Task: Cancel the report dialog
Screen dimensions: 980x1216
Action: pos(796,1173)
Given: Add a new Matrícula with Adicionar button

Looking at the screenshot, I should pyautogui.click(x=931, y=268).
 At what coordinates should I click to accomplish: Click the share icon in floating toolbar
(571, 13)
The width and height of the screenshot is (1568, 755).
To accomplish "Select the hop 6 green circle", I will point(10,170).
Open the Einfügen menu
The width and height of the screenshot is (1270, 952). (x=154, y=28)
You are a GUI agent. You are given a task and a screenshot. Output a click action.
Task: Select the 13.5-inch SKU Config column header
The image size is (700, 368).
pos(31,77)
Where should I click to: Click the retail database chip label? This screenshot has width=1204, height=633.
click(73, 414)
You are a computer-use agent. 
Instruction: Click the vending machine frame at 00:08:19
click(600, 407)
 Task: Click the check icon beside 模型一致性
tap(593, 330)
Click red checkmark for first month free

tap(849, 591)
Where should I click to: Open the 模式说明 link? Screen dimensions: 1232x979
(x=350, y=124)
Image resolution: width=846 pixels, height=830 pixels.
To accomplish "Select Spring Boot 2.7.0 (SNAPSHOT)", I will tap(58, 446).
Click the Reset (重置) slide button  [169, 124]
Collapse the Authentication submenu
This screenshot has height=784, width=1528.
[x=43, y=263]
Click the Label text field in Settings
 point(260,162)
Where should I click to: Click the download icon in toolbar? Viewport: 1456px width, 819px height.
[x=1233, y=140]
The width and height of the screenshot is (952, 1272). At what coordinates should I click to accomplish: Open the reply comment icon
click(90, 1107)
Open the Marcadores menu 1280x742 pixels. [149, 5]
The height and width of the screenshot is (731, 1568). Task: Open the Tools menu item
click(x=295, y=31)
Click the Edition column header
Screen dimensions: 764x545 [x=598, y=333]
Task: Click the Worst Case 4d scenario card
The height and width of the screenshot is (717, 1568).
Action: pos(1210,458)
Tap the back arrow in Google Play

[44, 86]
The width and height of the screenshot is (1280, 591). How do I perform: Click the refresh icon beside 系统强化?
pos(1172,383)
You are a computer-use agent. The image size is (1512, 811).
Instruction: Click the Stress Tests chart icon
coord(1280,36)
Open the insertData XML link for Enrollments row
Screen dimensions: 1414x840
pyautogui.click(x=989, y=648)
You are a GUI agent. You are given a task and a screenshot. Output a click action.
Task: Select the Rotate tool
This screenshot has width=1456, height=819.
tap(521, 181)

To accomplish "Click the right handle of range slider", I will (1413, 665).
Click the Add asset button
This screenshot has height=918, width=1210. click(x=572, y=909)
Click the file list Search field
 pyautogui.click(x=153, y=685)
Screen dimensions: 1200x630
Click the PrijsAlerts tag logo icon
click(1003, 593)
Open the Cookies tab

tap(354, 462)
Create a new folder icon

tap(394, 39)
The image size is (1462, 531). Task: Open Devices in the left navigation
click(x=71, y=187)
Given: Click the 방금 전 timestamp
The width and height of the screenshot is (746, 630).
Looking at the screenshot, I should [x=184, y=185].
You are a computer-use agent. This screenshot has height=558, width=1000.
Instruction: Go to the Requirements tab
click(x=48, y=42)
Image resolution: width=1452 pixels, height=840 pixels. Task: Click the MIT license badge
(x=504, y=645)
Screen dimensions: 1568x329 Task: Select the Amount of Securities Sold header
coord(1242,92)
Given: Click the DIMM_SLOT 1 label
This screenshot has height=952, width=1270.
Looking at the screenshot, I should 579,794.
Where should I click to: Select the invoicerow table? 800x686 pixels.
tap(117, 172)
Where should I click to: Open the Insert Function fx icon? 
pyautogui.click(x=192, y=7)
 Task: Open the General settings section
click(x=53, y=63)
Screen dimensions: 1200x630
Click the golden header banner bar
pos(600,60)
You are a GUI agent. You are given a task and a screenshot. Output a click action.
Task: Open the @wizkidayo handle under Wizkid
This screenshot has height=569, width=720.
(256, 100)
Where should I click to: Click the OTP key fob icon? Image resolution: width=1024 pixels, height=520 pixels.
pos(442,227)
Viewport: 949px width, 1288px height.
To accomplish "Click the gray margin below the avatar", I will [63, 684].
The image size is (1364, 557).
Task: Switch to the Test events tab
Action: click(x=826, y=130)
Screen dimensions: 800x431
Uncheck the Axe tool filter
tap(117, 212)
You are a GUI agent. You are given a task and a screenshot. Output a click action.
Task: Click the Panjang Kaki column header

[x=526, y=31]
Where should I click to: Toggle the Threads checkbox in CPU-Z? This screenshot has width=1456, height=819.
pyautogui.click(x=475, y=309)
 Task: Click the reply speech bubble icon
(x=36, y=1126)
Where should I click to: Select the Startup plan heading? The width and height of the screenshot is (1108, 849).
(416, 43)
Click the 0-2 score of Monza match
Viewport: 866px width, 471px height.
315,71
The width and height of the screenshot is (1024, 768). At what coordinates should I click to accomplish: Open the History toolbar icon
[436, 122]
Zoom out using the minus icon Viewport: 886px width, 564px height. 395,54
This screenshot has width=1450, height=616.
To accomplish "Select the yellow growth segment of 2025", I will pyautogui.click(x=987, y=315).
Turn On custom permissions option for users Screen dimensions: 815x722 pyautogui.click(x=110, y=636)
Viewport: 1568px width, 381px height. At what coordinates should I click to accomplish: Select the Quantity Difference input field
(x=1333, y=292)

********

§ What the task requires
Rewrite all of the data above with "Display" substituted for every "Viewport", leaving everything else unchanged.

§ Result
Task: Cancel the report dialog
Screen dimensions: 980x1216
Action: pos(796,1173)
Given: Add a new Matrícula with Adicionar button

Looking at the screenshot, I should pyautogui.click(x=931, y=268).
 At what coordinates should I click to accomplish: Click the share icon in floating toolbar
(571, 13)
The width and height of the screenshot is (1568, 755).
To accomplish "Select the hop 6 green circle", I will point(10,170).
Open the Einfügen menu
The width and height of the screenshot is (1270, 952). (x=154, y=28)
You are a GUI agent. You are given a task and a screenshot. Output a click action.
Task: Select the 13.5-inch SKU Config column header
The image size is (700, 368).
pos(31,77)
Where should I click to: Click the retail database chip label? This screenshot has width=1204, height=633.
click(73, 414)
You are a computer-use agent. 
Instruction: Click the vending machine frame at 00:08:19
click(600, 407)
 Task: Click the check icon beside 模型一致性
tap(593, 330)
Click red checkmark for first month free

tap(849, 591)
Where should I click to: Open the 模式说明 link? Screen dimensions: 1232x979
(x=350, y=124)
Image resolution: width=846 pixels, height=830 pixels.
To accomplish "Select Spring Boot 2.7.0 (SNAPSHOT)", I will tap(58, 446).
Click the Reset (重置) slide button  [169, 124]
Collapse the Authentication submenu
This screenshot has height=784, width=1528.
[x=43, y=263]
Click the Label text field in Settings
 point(260,162)
Where should I click to: Click the download icon in toolbar? Display: 1456px width, 819px height.
[x=1233, y=140]
The width and height of the screenshot is (952, 1272). At what coordinates should I click to accomplish: Open the reply comment icon
click(90, 1107)
Open the Marcadores menu 1280x742 pixels. [149, 5]
The height and width of the screenshot is (731, 1568). Task: Open the Tools menu item
click(x=295, y=31)
Click the Edition column header
Screen dimensions: 764x545 [x=598, y=333]
Task: Click the Worst Case 4d scenario card
The height and width of the screenshot is (717, 1568).
Action: pos(1210,458)
Tap the back arrow in Google Play

[44, 86]
The width and height of the screenshot is (1280, 591). How do I perform: Click the refresh icon beside 系统强化?
pos(1172,383)
You are a computer-use agent. The image size is (1512, 811).
Instruction: Click the Stress Tests chart icon
coord(1280,36)
Open the insertData XML link for Enrollments row
Screen dimensions: 1414x840
pyautogui.click(x=989, y=648)
You are a GUI agent. You are given a task and a screenshot. Output a click action.
Task: Select the Rotate tool
This screenshot has width=1456, height=819.
tap(521, 181)

To accomplish "Click the right handle of range slider", I will (1413, 665).
Click the Add asset button
This screenshot has height=918, width=1210. click(x=572, y=909)
Click the file list Search field
 pyautogui.click(x=153, y=685)
Screen dimensions: 1200x630
Click the PrijsAlerts tag logo icon
click(1003, 593)
Open the Cookies tab

tap(354, 462)
Create a new folder icon

tap(394, 39)
The image size is (1462, 531). Task: Open Devices in the left navigation
click(x=71, y=187)
Given: Click the 방금 전 timestamp
The width and height of the screenshot is (746, 630).
Looking at the screenshot, I should [x=184, y=185].
You are a computer-use agent. This screenshot has height=558, width=1000.
Instruction: Go to the Requirements tab
click(x=48, y=42)
Image resolution: width=1452 pixels, height=840 pixels. Task: Click the MIT license badge
(x=504, y=645)
Screen dimensions: 1568x329 Task: Select the Amount of Securities Sold header
coord(1242,92)
Given: Click the DIMM_SLOT 1 label
This screenshot has height=952, width=1270.
Looking at the screenshot, I should 579,794.
Where should I click to: Select the invoicerow table? 800x686 pixels.
tap(117, 172)
Where should I click to: Open the Insert Function fx icon? 
pyautogui.click(x=192, y=7)
 Task: Open the General settings section
click(x=53, y=63)
Screen dimensions: 1200x630
Click the golden header banner bar
pos(600,60)
You are a GUI agent. You are given a task and a screenshot. Output a click action.
Task: Open the @wizkidayo handle under Wizkid
This screenshot has height=569, width=720.
(256, 100)
Where should I click to: Click the OTP key fob icon? Image resolution: width=1024 pixels, height=520 pixels.
pos(442,227)
Display: 949px width, 1288px height.
To accomplish "Click the gray margin below the avatar", I will [63, 684].
The image size is (1364, 557).
Task: Switch to the Test events tab
Action: click(x=826, y=130)
Screen dimensions: 800x431
Uncheck the Axe tool filter
tap(117, 212)
You are a GUI agent. You are given a task and a screenshot. Output a click action.
Task: Click the Panjang Kaki column header

[x=526, y=31]
Where should I click to: Toggle the Threads checkbox in CPU-Z? This screenshot has width=1456, height=819.
pyautogui.click(x=475, y=309)
 Task: Click the reply speech bubble icon
(x=36, y=1126)
Where should I click to: Select the Startup plan heading? The width and height of the screenshot is (1108, 849).
(416, 43)
Click the 0-2 score of Monza match
Display: 866px width, 471px height.
315,71
The width and height of the screenshot is (1024, 768). At what coordinates should I click to accomplish: Open the History toolbar icon
[436, 122]
Zoom out using the minus icon Display: 886px width, 564px height. 395,54
This screenshot has width=1450, height=616.
To accomplish "Select the yellow growth segment of 2025", I will pyautogui.click(x=987, y=315).
Turn On custom permissions option for users Screen dimensions: 815x722 pyautogui.click(x=110, y=636)
Display: 1568px width, 381px height. At what coordinates should I click to accomplish: Select the Quantity Difference input field
(x=1333, y=292)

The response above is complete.